Gegen dieses Urteil legte der Beschwerdeführer Revision zum Hanseatischen Oberlandesgericht in Bremen ein. § 35 b Abs. 2 Satz 1 StVZO verlange kein optimales, sondern nur ein ausreichendes Sichtfeld. Dieses sei in dem eisfreien Mittelstreifen vorhanden gewesen. Es seien noch Fahrzeuge zum Straßenverkehr zugelassen, deren Rückfenster eine geringere Sicht ermögliche als der von ihm freigelegte Teil seiner Heckscheibe.
Der Generalstaatsanwalt bei dem Hanseatischen Oberlandesgericht in Bremen beantragte, die Revision als offensichtlich unbegründet zu verwerfen.
Am 4. Oktober 1967 beschloss der Strafsenat des Hanseatischen Oberlandesgericht in Bremen einstimmig:
Die Revision wird auf Kosten des Angeklagten als offensichtlich unbegründet verworfen (§§ 349 Abs. 2, 473 StPO), mit der Maßgabe, dass an die Stelle der Verurteilung aus § 7 Abs. 1 Satz 2 StVO, § 35 b Abs. 2 StVZO diejenige aus § 1 StVO tritt.

====

DEINE AUFGABE:
Fahre mit dem Text über die Revision vor dem Hanseatischen Oberlandesgericht in Bremen fort, und zwar im Anschluss an seinen letzten Satz. Die anschließenden Zeilen sind hierfür ohne Belang.

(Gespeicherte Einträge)
====

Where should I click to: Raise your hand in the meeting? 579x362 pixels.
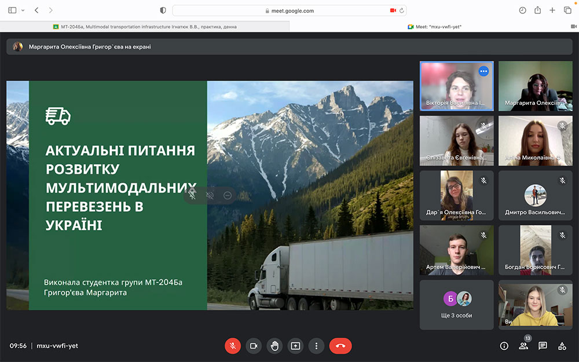pyautogui.click(x=274, y=346)
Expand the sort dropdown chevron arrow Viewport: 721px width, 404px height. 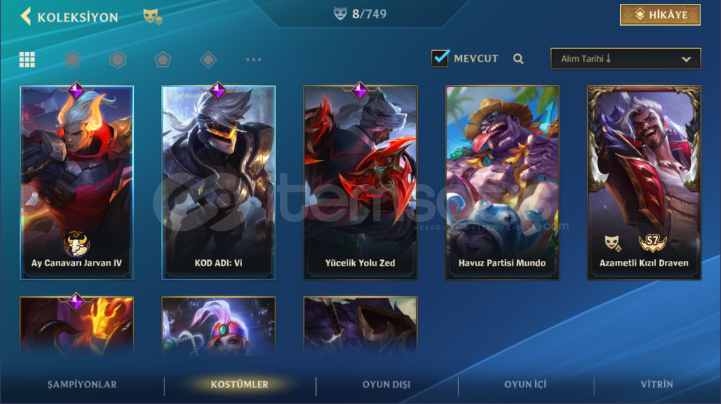click(x=686, y=60)
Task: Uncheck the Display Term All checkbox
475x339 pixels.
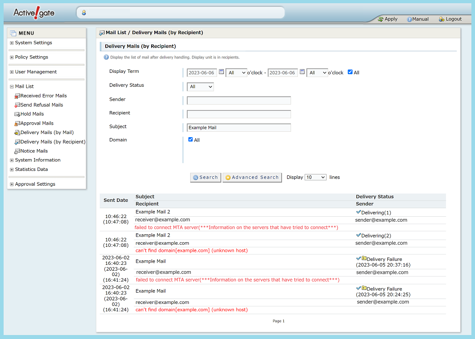Action: (350, 72)
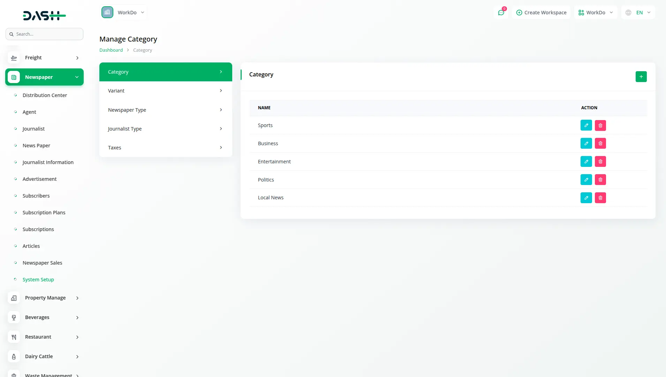
Task: Switch to the Variant setup tab
Action: [165, 91]
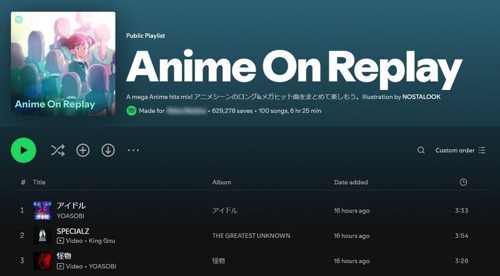The image size is (500, 276).
Task: Click the search in playlist magnifier
Action: coord(421,150)
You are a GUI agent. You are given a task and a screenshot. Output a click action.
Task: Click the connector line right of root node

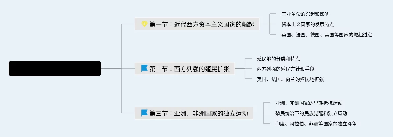[111, 69]
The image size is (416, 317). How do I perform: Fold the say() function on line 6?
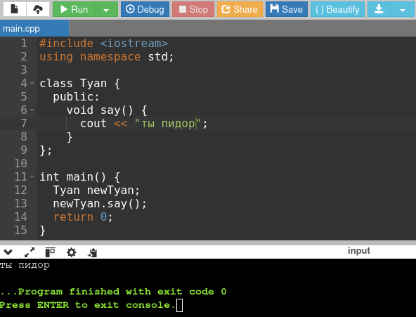[x=32, y=110]

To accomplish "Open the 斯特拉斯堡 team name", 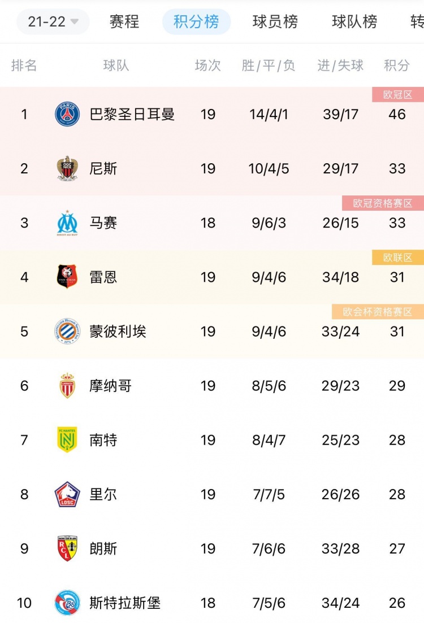I will pyautogui.click(x=125, y=603).
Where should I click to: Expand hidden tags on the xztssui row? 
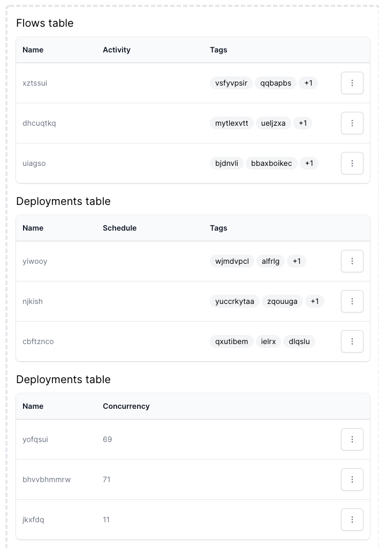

====

ERGEBNIS DER AUFGABE:
2. Mit der am 17. Oktober 1967 eingegangenen Verfassungsbeschwerde wendet sich der Beschwerdeführer gegen den Beschluss des Hanseatischen Oberlandesgerichts in Bremen vom 4. Oktober 1967 und rügt eine Verletzung seines Anspruchs auf rechtliches Gehör. Er sei auf die Veränderung des rechtlichen Gesichtspunktes nicht hingewiesen worden und habe deshalb keine Gelegenheit gehabt, zu dem Vorwurf Stellung zu nehmen, gegen § 1 StVO verstoßen zu haben. Wäre ihm diese Gelegenheit gegeben worden, so würde er dargelegt haben, dass er niemanden gefährdet, behindert, geschädigt oder belästigt habe, und dass das amtsgerichtliche Urteil Feststellungen über eine konkrete Gefährdung anderer auch nicht enthalte.
3. Der Senator für Justiz und Verfassung der Freien Hansestadt Bremen hält in Übereinstimmung mit einer Stellungnahme des Generalstaatsanwalts bei dem Hanseatischen Oberlandesgericht in Bremen die Verfassungsbeschwerde für begründet.
II.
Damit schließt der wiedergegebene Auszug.